Extravagante Hypothesen haben eine sehr niedrige Vortestwahrscheinlichkeit, weil es entweder nichts gibt, was sie stützt, weil es viele bestehende Studienergebnisse gibt, die diesen Hypothesen widersprechen oder weil sie eigentlich mit dem wissenschaftlichen Weltbild inkompatibel sind (so wie Homeopathie oder Akupunktur).
Hier ist der Kicker:
Die Differenz zwischen zwei Wahrscheinlichkeiten ist die Menge an Information = Studienergebnissen, die ich brauche, um von einer zur anderen Wahrscheinlichkeit zu kommen. Das klingt alles sehr subjektiv, aber es gibt mathematische Regeln dafür.

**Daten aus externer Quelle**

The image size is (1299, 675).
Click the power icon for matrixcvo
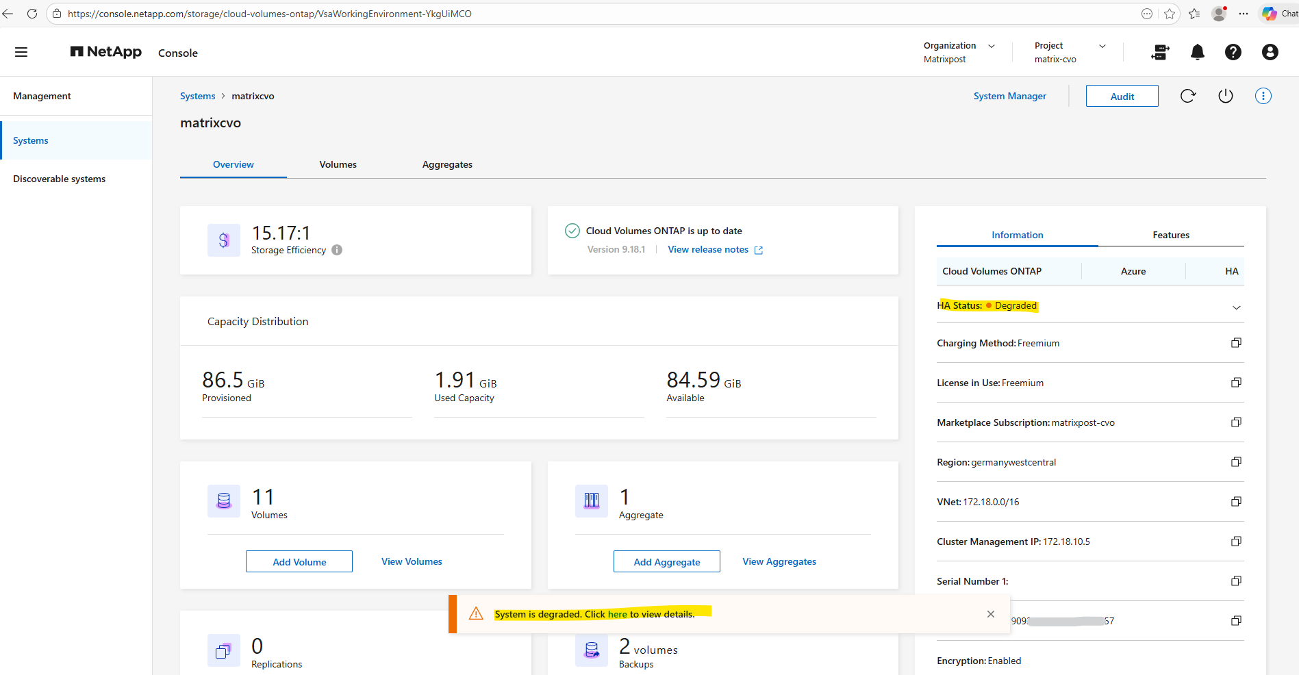[1225, 96]
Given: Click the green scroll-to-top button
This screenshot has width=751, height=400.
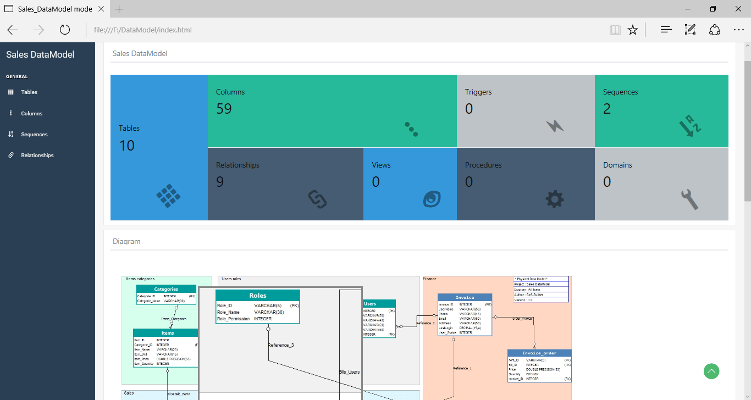Looking at the screenshot, I should (x=711, y=371).
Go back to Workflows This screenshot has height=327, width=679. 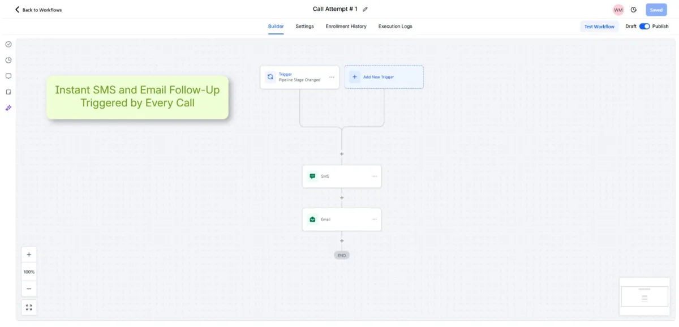pyautogui.click(x=38, y=10)
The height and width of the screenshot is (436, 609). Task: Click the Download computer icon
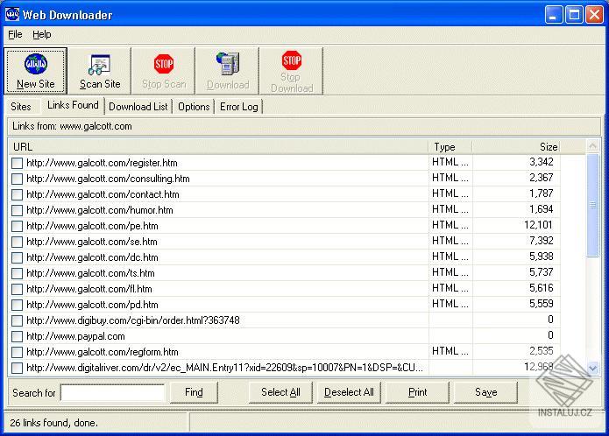pyautogui.click(x=228, y=63)
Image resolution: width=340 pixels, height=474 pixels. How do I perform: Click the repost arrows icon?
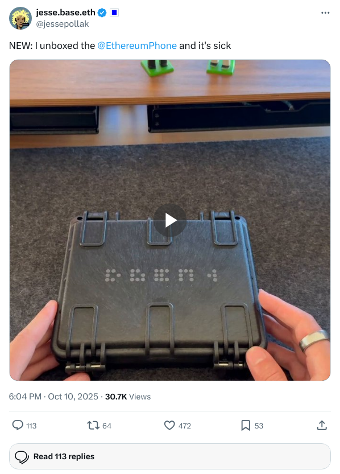point(93,426)
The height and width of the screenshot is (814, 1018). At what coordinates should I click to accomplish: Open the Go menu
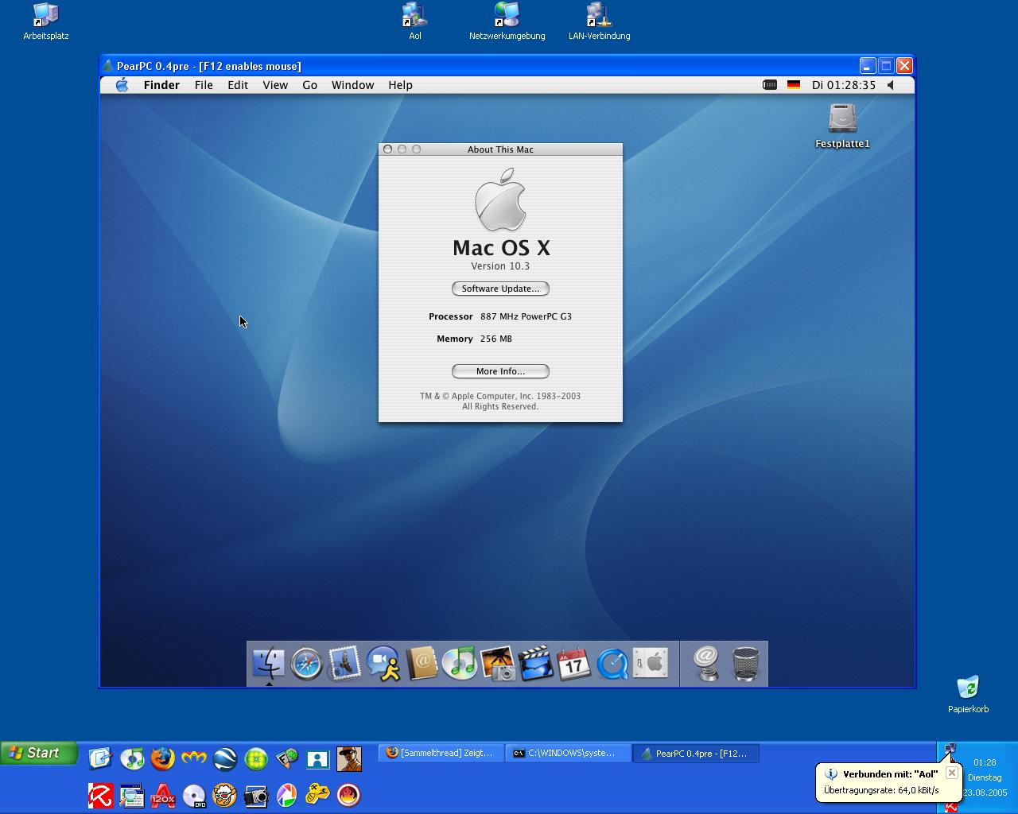[309, 85]
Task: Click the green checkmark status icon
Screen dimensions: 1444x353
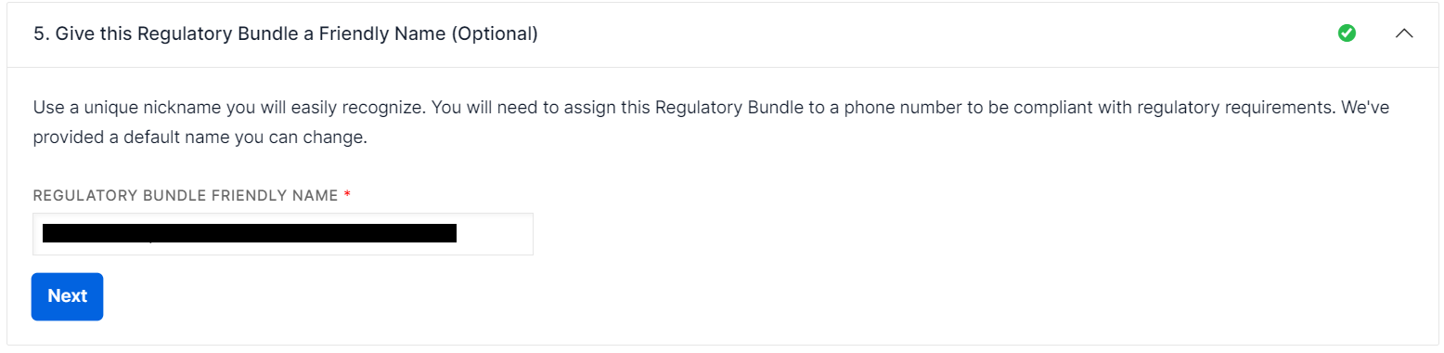Action: point(1347,33)
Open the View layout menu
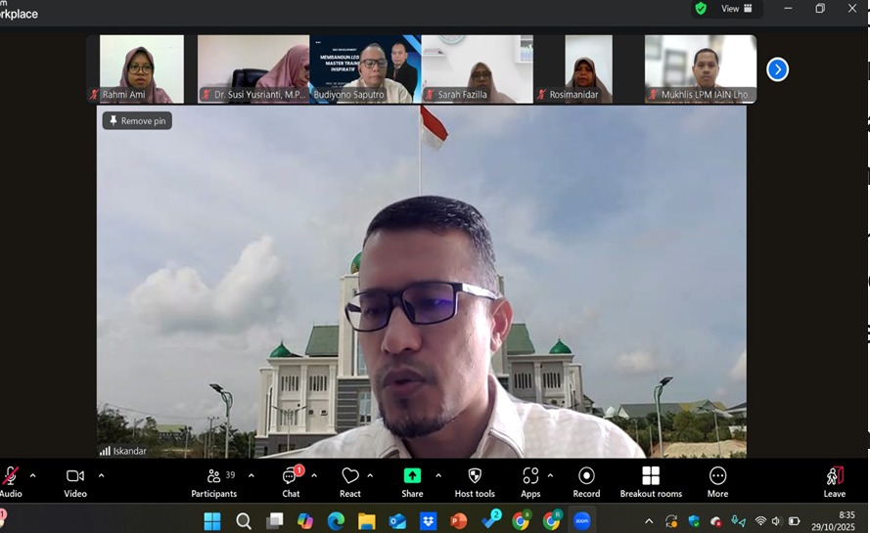The image size is (870, 533). [737, 9]
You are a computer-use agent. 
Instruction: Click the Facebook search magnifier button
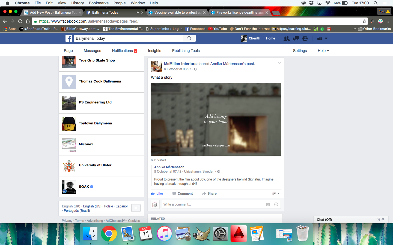click(189, 38)
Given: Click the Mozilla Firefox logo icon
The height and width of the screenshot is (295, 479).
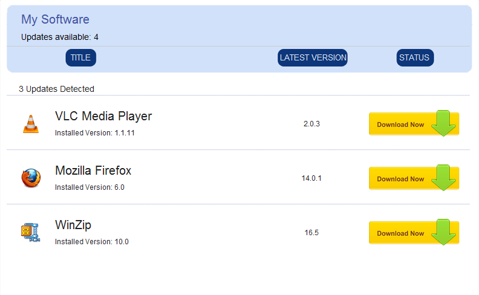Looking at the screenshot, I should coord(31,178).
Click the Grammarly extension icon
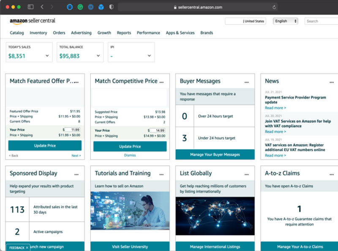Image resolution: width=338 pixels, height=251 pixels. click(80, 7)
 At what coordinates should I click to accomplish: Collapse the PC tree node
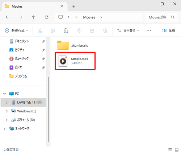5,94
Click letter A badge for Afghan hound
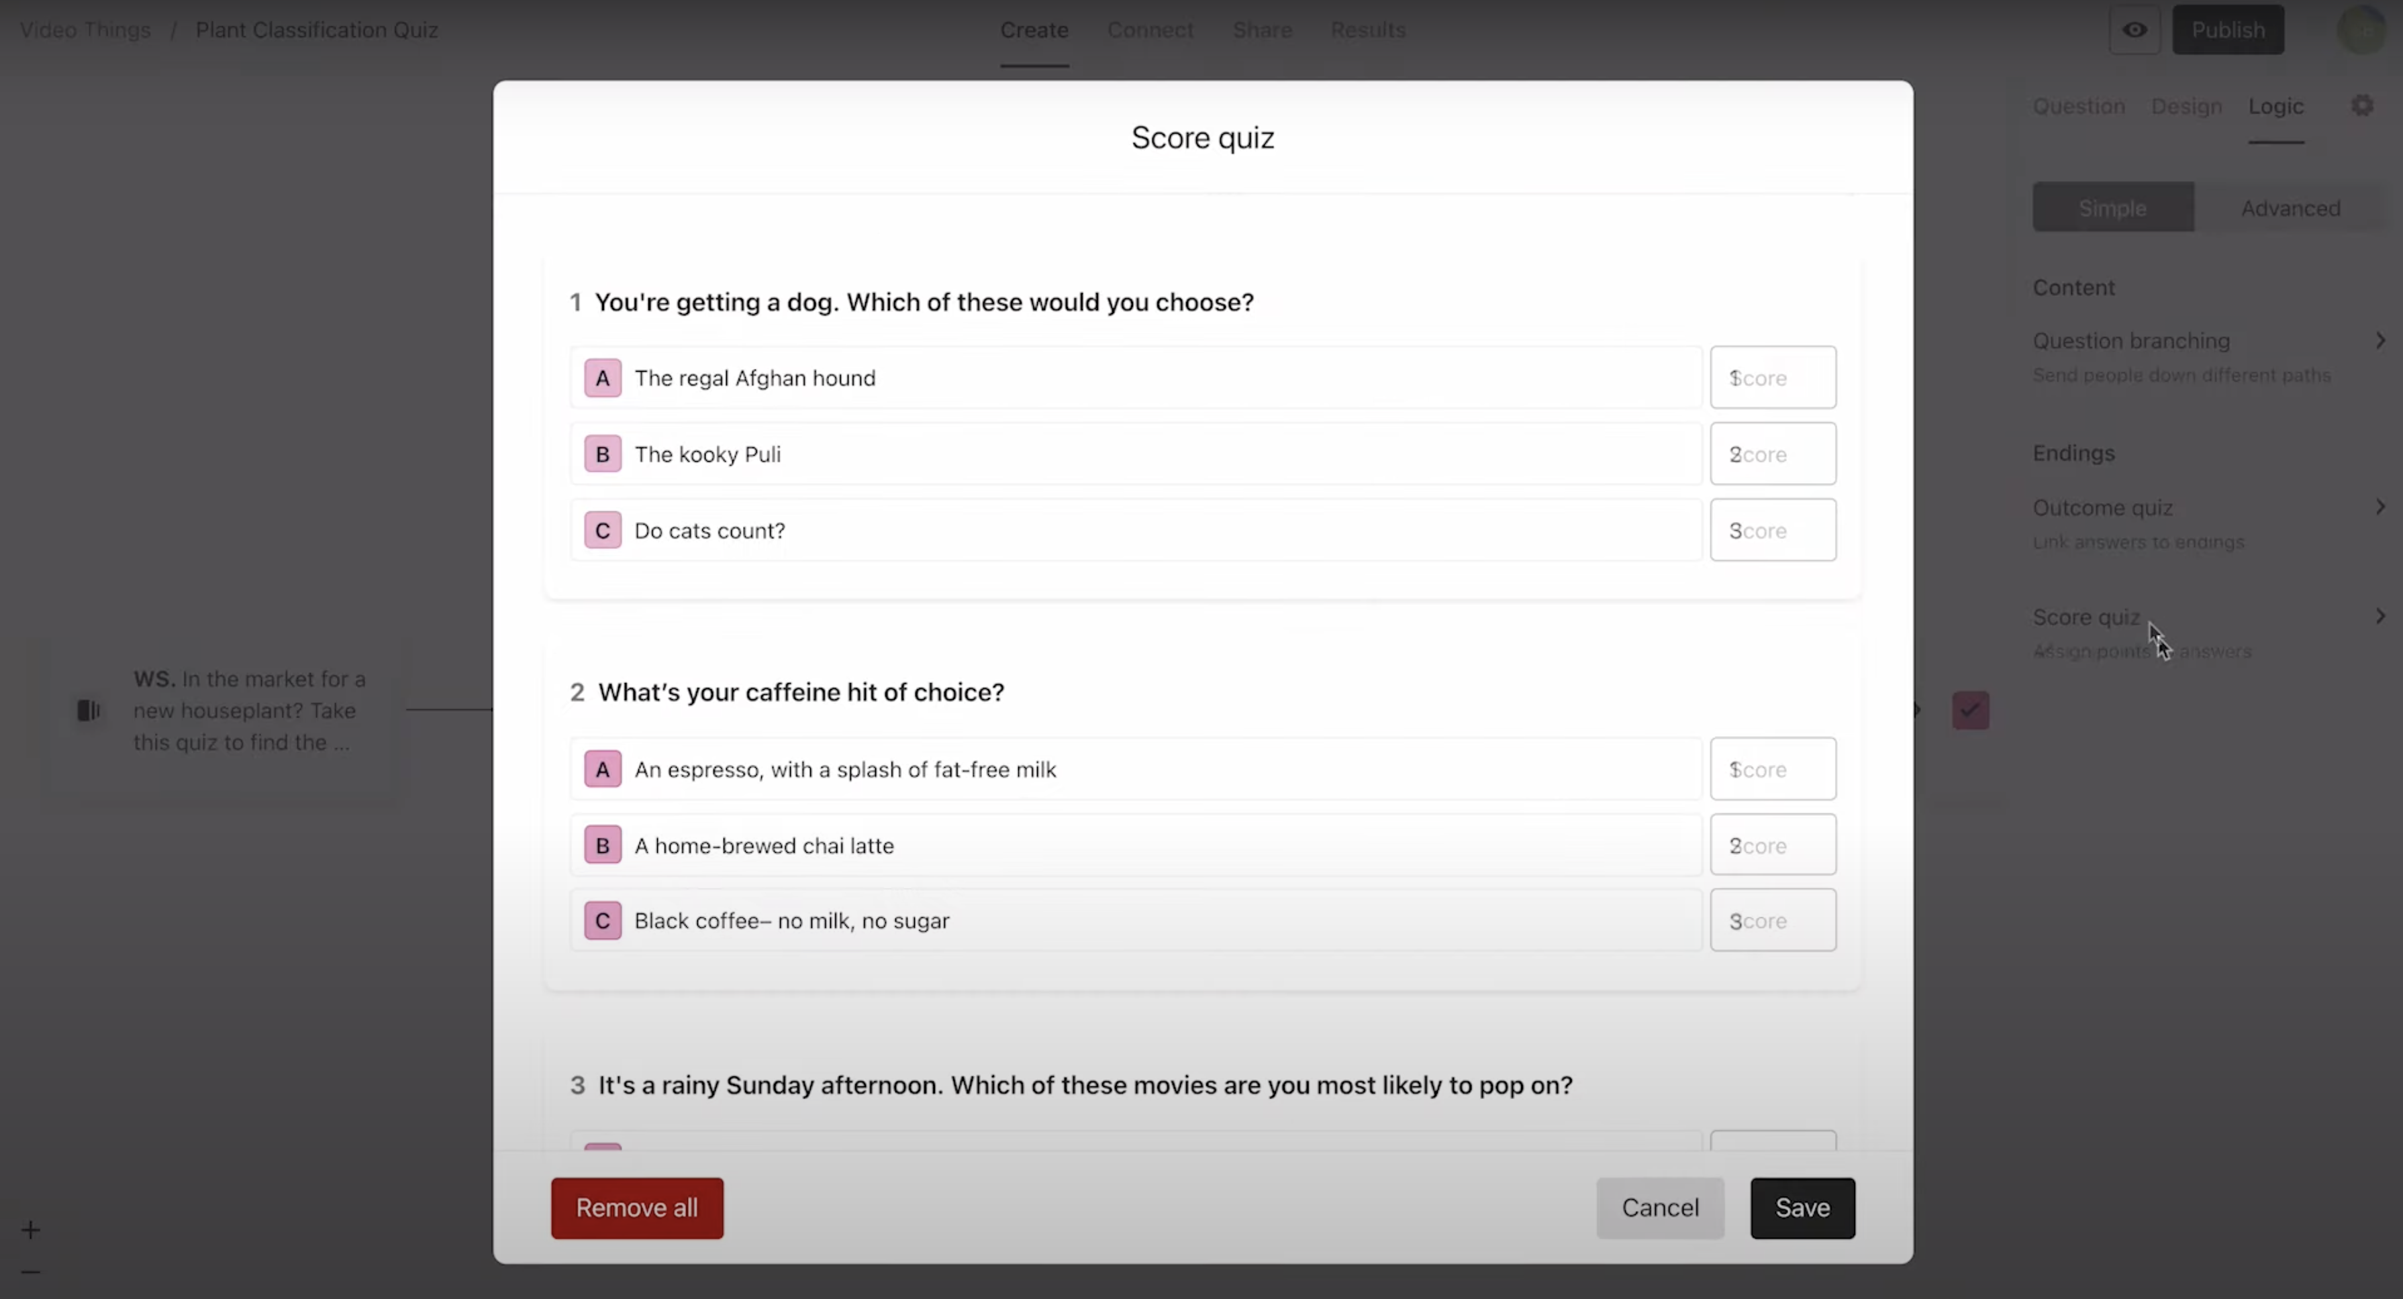The width and height of the screenshot is (2403, 1299). pyautogui.click(x=603, y=378)
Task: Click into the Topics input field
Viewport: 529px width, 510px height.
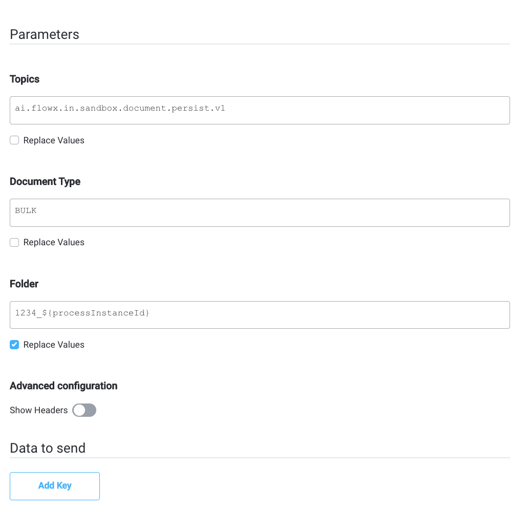Action: (x=260, y=110)
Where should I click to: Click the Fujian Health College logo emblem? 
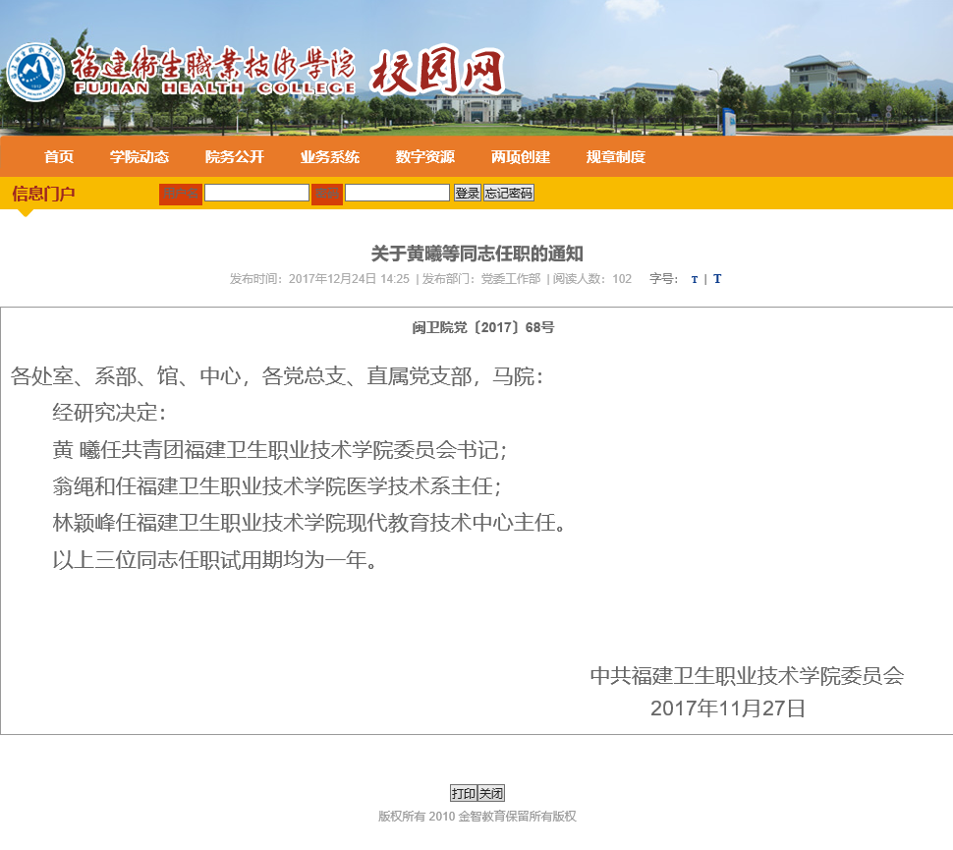tap(35, 73)
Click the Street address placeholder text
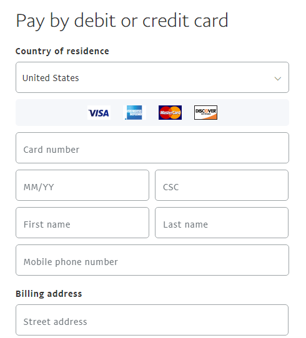This screenshot has height=338, width=306. (x=55, y=322)
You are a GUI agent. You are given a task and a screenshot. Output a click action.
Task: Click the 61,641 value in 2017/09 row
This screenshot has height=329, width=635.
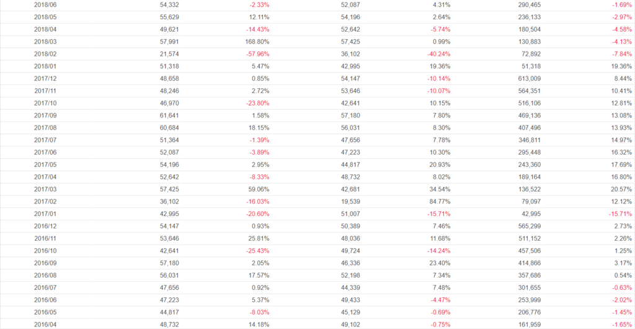(169, 115)

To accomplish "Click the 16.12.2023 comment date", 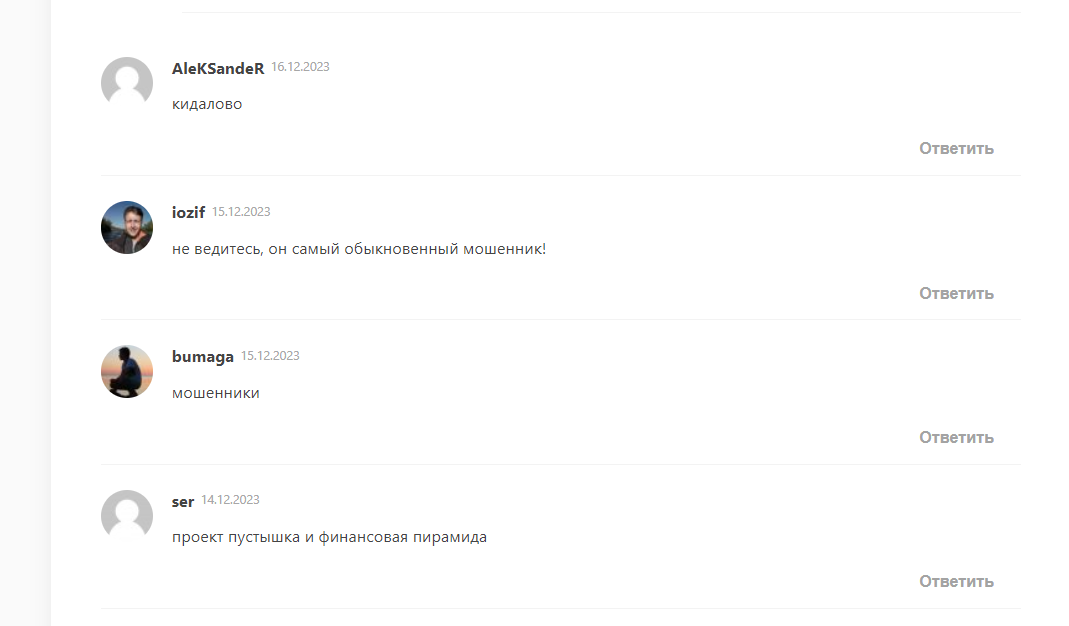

Man sollte demnach jede Studie im Lichte der a-priori-Wahrscheinlichkeit ihrer Hypothese interpretieren. Ist der prior niedrig, brauche ich mehr und bessere Studien, um auf einen hohen posterior zu kommen. Es reicht nicht, dass die Studien positiv sind, sie müssen so positiv sein, dass sie den niedrigen prior ausgleichen. Kurz:
Außergewöhnliche Behauptungen erfordern außergewöhnliche Belege. Aus diesem Grund glaube ich z.B. nicht an die Wirksamkeit von Akupunktur, obwohl die Studienlage bzgl. mancher Indikationen wie Rückenschmerz leicht positiv ist. Der prior, den ich Akupunktur gebe, ist so niedrig, dass ich zusätzlich noch 50 gute und sehr positive Studien bräuchte, um auf einen posterior von gerademal 50% zu kommen. Leute die alles glauben, was die Studien behaupten, geben allem im Universum dieselbe a-priori-Wahrscheinlichkeit - ich nenne das statistische Blindheit.
Vielleicht hilft diese Denkweise ja dem einen oder anderen bei der Interpretation von Studienergebnissen im Allgemeinen.